Time to leave your job?
How you leave your current employment is as important as getting ready for your new position.
Leaving a job is a process most everyone will go through at least once. In fact, according to a U.S. Department of Labor Bureau of Labor Statistics 2010 study, the average American will have 11 full-time jobs before age 44 – about one job every two years. Moving on to a new position will happen in your lifetime.
How you leave your current employment is an important step in building and maintaining your career network. Here are a few ideas Michigan State University Extension 4-H Youth Development encourages you to consider as you transition:
- As much as possible, do not leave a job without having another job lined up. This will provide a consistent flow of income and a somewhat seamless flow into your new experience.
- When looking for a new position, use your out-of-work time or vacation time for applying or going to interviews. It is not appropriate to use work time to look for another position.
- Do not discuss applying for new positions or going to interviews at your current job, especially with co-workers. This does not demonstrate a focus and dedication to the current job. If you are using your current employer as a reference and have a good working relationship, it would be acceptable to have a private conversation explaining your interest in growing in your career and looking at other positions. This is still important to do if your position was seasonal or temporary as a courtesy to your employer.
- As soon as you accept a new position, notify your supervisor through a private conversation.
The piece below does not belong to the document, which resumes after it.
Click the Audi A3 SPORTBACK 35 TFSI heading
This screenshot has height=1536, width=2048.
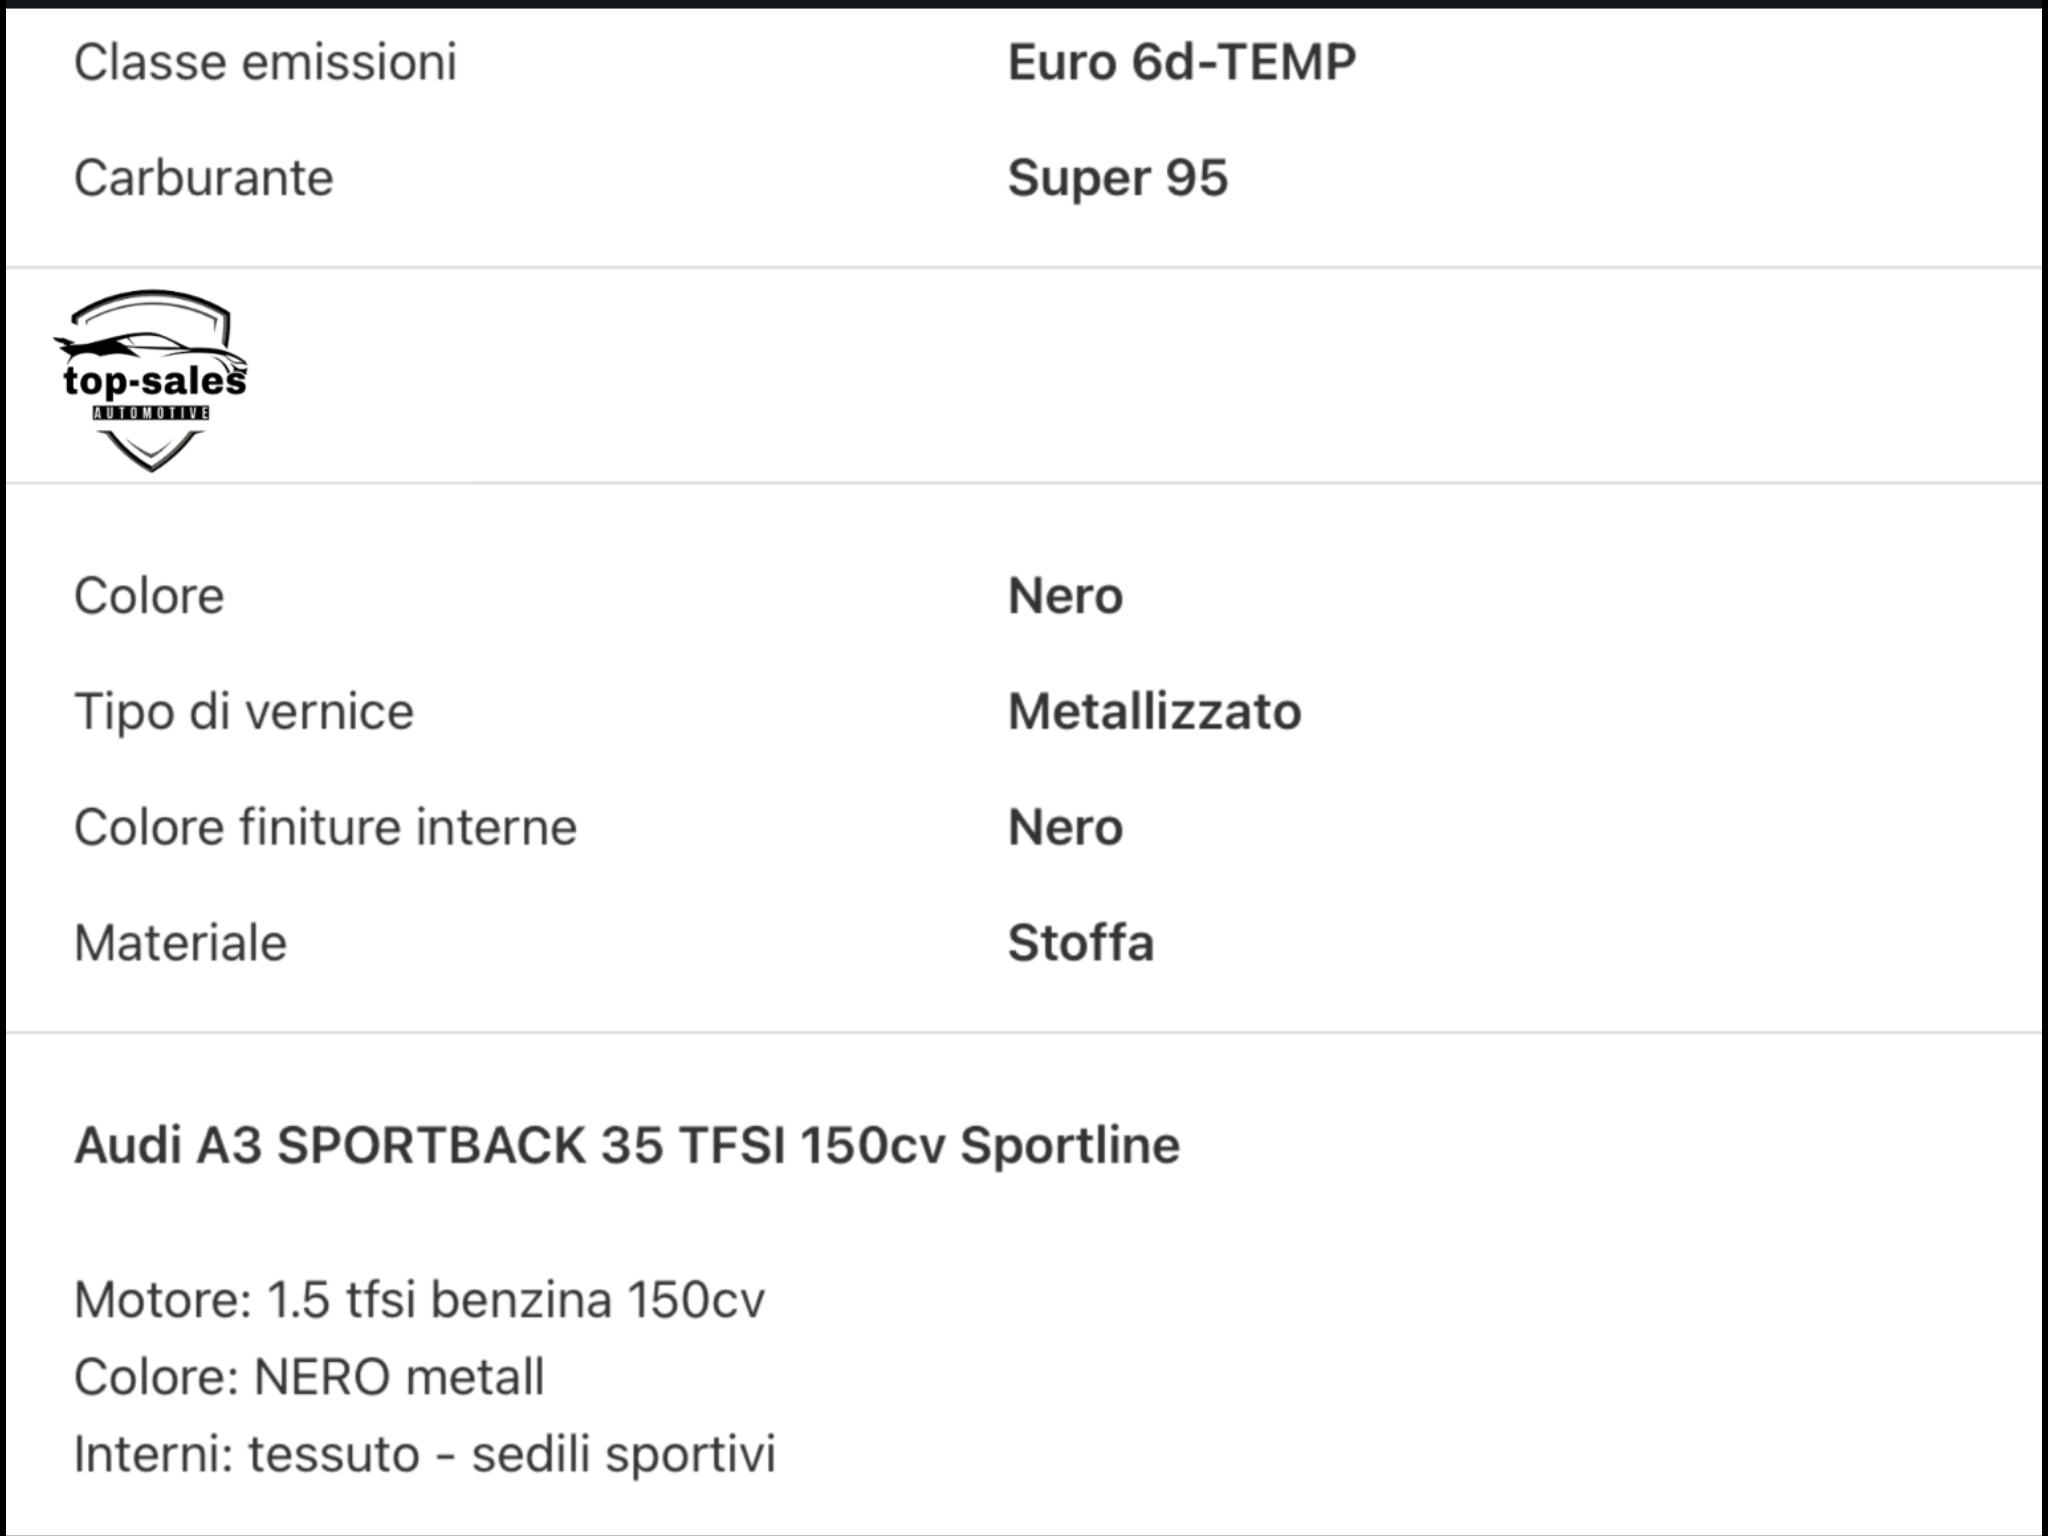point(627,1145)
- Provide at least two weeks’ notice for ending work so that your employer can post a position and hire a new employee. If you can provide any additional time, it is generally appreciated. Negotiate a starting date with your new employer that meets these needs.
- Stay positive about your past work experience even if you are leaving because of challenges. You want to keep as good a relationship as possible so you have good references and a solid network to utilize in the future. Your reputation as an employee is important, as it will follow you in your career.
- Reflect on what you have learned at your current position, and express gratitude to the appropriate people who helped you along the way. This will help you grow your network of colleagues and references, as well as help you remember how each job is an important stepping stone in your career path.
Consider a change in career as another opportunity to grow as a professional, both in leaving your past position and in starting your new one.
The National Endowment for Financial Education High School Financial Planning Program provides curriculum activities related to earning an income and employment. You can use these activities to discuss this important topic. The Build Your Future 4-H career curriculum also provides helpful tools for advancing and maintaining your career. MSU Extension 4-H Youth Development provides resources to help youth before, during and after their employment on the Michigan 4-H Career Preparation website.